Which lines in the data below contain the word "size", with case counting? Gather and copy every one of them.

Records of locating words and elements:
● ● ●

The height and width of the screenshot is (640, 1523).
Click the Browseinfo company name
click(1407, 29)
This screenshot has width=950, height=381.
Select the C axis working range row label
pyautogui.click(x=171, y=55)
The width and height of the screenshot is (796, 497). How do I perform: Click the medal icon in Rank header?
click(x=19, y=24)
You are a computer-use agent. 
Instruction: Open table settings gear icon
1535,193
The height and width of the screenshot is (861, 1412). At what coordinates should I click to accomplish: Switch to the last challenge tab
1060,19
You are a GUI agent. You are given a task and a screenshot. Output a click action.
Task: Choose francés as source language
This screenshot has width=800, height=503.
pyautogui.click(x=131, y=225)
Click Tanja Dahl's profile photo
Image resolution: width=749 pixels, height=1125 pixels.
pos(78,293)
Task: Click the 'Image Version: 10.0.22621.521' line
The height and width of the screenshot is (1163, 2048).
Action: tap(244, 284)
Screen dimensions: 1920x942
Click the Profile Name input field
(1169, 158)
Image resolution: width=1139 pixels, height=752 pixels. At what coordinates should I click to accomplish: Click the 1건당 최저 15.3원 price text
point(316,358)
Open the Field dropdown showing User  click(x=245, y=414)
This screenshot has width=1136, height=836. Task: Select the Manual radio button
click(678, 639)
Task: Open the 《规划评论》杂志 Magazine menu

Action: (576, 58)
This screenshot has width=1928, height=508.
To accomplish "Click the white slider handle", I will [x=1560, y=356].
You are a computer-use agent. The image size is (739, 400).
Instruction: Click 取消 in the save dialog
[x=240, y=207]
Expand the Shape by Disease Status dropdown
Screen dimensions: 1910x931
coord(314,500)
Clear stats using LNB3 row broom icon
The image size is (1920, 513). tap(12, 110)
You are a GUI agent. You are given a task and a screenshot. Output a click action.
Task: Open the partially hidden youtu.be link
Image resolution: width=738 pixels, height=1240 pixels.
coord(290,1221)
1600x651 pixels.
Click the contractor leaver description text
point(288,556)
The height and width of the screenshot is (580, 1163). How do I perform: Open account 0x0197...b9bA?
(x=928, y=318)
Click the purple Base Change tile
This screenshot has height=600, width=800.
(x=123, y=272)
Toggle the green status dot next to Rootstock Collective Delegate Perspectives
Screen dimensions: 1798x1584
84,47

● ● ●

Exercise result:
You are a computer-use agent. The image size is (739, 400).
The image size is (1920, 513). tap(12, 110)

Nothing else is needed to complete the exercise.